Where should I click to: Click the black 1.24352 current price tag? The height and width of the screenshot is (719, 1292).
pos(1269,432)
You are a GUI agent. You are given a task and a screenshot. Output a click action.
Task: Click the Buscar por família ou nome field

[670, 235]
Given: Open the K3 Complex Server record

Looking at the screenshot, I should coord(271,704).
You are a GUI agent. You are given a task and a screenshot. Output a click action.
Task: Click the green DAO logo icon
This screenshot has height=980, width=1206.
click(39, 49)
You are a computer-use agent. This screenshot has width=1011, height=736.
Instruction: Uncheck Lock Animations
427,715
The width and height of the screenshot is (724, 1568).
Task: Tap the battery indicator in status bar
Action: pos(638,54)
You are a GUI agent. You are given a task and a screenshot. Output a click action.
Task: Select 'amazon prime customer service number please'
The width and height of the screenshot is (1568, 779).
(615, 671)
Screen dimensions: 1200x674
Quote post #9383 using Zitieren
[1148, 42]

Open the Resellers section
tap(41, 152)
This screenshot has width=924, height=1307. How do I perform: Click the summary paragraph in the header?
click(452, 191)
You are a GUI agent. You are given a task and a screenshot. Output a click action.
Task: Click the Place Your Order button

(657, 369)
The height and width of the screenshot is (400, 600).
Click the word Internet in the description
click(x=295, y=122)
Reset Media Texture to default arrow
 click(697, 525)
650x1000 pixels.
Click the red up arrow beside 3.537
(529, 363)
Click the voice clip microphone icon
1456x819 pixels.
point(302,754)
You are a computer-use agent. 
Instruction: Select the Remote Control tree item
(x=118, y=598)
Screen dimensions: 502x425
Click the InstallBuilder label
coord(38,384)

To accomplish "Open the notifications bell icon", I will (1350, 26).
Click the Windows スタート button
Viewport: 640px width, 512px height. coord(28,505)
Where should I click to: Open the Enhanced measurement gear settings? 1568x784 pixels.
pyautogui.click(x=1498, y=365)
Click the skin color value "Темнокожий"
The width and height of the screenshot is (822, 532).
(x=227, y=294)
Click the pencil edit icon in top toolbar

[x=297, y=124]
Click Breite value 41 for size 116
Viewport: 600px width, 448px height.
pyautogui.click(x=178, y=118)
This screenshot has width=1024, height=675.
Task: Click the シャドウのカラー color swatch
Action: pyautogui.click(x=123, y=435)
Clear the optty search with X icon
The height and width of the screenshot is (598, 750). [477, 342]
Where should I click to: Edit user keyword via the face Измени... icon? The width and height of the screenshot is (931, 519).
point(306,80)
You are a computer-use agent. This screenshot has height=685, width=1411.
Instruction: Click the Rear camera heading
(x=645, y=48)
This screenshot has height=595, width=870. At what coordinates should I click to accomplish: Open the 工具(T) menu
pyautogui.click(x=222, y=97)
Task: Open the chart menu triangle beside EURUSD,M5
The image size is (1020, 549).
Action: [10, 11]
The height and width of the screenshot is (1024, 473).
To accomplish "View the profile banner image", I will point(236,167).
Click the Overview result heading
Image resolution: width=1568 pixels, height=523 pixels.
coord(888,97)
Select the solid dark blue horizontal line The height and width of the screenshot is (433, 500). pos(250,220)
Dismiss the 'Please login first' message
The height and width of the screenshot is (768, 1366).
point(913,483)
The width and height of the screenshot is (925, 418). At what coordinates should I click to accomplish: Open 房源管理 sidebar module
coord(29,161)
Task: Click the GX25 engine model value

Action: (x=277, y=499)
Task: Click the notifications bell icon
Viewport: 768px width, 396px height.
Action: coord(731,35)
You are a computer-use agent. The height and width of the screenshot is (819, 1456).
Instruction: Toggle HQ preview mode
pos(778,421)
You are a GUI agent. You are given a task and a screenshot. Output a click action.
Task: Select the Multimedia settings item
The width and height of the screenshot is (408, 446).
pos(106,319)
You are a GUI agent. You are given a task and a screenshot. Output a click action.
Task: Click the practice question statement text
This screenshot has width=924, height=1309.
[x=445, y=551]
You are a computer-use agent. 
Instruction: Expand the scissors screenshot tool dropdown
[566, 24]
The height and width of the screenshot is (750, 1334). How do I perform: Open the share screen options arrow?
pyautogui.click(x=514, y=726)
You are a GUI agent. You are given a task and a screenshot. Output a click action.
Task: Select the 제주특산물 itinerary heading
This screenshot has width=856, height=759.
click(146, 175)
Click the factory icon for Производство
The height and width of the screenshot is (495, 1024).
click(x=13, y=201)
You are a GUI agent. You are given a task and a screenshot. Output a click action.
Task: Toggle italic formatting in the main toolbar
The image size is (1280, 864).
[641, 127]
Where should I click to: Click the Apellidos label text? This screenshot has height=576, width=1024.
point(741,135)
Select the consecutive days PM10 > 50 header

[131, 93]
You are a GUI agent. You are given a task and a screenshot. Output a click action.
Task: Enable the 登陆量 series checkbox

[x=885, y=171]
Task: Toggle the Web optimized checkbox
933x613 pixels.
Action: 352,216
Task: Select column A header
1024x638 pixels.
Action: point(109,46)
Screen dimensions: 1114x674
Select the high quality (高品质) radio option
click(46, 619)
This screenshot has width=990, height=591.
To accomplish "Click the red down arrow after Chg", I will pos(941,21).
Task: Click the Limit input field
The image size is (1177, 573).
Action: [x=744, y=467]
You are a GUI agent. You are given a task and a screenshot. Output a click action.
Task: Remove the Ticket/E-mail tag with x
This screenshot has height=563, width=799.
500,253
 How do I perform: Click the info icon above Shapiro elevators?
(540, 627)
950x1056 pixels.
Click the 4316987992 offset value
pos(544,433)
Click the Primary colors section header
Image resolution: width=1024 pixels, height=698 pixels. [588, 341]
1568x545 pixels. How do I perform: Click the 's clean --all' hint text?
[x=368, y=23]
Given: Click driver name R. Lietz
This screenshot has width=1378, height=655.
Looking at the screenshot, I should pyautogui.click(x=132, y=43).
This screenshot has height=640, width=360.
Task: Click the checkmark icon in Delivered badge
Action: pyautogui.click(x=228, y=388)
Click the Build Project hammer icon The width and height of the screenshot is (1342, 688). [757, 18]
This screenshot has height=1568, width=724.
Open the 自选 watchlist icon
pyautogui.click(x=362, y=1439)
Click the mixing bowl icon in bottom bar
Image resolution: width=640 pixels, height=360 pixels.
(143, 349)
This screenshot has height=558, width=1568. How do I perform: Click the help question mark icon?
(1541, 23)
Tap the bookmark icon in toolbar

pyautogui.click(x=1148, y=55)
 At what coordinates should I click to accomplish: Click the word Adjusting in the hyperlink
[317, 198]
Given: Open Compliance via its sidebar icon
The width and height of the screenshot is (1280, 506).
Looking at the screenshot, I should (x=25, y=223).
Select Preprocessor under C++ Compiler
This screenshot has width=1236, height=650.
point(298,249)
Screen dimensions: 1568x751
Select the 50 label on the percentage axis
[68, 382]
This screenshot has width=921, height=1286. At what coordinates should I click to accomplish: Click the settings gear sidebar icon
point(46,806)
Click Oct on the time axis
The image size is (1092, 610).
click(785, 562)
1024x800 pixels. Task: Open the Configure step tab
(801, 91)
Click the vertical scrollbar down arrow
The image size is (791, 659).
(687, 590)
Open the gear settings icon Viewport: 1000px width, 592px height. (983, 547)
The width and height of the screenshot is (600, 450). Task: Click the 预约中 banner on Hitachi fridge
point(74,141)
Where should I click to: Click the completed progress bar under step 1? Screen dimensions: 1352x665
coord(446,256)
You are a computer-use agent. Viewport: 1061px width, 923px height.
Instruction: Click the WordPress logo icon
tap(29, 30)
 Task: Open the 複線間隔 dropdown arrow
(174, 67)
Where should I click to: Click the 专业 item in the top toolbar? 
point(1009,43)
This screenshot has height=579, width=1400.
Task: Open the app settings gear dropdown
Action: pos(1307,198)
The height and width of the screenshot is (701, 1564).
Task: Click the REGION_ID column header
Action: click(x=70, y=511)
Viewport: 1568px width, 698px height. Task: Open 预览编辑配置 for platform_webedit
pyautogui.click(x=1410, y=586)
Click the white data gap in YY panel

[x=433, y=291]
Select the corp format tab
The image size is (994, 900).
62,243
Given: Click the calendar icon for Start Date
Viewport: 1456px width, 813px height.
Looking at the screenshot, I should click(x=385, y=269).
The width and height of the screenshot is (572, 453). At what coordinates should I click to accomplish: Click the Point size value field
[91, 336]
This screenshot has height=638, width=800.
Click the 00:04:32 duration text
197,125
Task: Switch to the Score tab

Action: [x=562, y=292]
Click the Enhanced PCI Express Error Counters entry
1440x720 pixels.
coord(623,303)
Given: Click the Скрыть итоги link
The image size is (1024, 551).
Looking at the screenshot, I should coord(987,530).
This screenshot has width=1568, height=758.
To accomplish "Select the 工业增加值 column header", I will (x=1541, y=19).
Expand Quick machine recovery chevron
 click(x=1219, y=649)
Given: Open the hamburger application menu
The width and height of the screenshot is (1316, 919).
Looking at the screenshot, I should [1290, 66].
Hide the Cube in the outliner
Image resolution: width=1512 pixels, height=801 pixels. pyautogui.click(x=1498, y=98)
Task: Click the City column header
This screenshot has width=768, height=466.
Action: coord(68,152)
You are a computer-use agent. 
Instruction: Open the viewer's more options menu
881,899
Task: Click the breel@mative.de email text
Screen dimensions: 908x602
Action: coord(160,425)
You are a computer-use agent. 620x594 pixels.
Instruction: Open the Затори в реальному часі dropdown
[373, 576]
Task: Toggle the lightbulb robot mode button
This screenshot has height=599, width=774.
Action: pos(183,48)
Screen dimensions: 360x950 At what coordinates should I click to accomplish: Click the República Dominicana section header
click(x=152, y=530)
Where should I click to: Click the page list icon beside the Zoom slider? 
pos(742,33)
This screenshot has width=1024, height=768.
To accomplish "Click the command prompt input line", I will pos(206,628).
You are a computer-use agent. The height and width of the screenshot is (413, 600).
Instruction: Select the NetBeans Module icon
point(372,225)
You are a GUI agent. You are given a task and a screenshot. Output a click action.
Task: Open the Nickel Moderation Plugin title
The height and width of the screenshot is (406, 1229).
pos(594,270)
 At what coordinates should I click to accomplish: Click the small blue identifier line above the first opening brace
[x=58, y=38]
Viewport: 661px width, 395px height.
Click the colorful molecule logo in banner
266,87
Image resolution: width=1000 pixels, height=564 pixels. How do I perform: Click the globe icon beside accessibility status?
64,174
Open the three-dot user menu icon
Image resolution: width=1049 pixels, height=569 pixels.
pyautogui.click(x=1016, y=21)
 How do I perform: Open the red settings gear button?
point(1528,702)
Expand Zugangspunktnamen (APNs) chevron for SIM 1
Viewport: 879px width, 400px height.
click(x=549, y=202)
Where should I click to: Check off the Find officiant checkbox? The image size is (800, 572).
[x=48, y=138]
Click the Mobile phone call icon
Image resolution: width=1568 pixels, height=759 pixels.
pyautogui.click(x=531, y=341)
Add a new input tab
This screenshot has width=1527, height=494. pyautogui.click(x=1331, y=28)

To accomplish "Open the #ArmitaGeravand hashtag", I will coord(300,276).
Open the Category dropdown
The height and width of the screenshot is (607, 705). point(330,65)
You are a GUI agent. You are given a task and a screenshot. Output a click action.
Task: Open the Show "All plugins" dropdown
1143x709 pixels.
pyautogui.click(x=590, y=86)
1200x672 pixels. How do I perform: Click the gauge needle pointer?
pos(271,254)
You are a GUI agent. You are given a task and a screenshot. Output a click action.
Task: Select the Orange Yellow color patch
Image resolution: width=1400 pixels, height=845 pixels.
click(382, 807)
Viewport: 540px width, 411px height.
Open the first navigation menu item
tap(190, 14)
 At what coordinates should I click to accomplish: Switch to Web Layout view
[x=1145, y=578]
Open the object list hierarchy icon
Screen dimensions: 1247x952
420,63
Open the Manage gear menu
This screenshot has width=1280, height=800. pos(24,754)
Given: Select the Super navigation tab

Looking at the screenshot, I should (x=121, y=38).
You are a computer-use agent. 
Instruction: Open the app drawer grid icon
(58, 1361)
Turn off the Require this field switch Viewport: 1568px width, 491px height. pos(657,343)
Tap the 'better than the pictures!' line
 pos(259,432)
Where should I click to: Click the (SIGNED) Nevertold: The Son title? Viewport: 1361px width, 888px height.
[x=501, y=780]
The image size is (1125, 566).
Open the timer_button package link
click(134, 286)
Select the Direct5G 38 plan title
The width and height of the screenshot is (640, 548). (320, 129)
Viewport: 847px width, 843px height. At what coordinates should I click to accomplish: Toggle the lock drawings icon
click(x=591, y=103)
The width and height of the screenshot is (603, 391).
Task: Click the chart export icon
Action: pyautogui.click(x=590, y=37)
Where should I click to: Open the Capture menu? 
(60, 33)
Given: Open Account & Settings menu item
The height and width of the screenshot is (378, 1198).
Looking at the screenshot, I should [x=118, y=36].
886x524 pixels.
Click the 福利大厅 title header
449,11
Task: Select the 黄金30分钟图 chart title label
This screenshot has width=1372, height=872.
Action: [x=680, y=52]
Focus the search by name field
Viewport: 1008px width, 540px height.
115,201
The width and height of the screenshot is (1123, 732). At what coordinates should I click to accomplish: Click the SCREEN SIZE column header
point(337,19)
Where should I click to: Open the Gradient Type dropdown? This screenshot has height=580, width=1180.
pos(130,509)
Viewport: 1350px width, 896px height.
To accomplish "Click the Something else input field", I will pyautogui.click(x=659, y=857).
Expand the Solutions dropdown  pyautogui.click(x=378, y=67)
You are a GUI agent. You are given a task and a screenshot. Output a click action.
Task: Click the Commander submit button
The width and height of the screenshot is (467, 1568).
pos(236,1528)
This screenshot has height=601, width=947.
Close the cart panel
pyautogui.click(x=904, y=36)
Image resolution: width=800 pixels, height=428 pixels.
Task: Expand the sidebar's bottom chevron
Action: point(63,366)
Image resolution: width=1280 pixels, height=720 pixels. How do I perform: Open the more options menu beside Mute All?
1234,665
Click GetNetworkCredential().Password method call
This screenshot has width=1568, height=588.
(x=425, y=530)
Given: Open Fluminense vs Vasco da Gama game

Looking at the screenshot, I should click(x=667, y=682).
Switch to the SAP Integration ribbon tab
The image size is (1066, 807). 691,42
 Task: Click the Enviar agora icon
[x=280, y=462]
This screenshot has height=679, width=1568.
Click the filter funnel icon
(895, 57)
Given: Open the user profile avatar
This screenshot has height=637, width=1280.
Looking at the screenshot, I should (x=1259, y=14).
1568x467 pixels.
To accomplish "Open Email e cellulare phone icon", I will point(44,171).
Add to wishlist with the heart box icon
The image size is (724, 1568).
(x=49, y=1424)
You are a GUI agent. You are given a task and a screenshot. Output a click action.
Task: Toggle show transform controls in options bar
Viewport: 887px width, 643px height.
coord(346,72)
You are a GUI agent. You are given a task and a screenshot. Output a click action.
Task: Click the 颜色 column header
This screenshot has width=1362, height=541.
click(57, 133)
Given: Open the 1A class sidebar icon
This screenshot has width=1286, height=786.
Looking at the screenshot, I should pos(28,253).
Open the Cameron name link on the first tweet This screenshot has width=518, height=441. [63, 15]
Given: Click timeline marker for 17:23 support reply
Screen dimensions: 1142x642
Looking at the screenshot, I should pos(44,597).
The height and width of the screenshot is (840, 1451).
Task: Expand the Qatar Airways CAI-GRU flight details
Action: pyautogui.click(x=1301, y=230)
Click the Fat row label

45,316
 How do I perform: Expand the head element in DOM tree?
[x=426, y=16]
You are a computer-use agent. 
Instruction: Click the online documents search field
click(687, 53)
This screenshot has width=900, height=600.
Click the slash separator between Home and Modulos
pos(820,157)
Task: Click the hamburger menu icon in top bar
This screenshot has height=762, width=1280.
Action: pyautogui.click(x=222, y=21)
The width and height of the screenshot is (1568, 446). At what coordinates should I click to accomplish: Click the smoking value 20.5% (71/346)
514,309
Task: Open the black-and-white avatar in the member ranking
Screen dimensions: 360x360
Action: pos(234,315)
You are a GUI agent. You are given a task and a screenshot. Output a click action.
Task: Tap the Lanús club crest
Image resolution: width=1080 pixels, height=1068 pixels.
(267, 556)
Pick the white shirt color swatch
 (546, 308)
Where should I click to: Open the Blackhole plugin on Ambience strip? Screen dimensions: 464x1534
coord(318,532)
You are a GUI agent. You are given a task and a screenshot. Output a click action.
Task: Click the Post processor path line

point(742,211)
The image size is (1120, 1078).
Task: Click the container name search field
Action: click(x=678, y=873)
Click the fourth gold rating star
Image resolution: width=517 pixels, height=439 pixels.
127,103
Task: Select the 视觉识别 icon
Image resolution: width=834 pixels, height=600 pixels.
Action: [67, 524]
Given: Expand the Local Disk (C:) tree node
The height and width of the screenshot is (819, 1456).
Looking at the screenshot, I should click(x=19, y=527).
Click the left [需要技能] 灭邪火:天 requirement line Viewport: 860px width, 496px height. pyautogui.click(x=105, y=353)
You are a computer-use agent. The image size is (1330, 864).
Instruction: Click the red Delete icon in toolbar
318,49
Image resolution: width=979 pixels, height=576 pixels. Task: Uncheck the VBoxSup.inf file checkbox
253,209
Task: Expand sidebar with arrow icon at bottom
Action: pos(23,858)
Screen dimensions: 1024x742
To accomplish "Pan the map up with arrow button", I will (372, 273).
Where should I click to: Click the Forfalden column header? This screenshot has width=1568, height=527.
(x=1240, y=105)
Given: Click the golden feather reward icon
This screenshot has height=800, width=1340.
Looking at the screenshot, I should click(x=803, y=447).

◆ Instructions to follow
Each line that holds the word "hamburger" should be extracted from the records.

◆ Completed exercise
Given: Open the hamburger application menu
Task: Click the hamburger menu icon in top bar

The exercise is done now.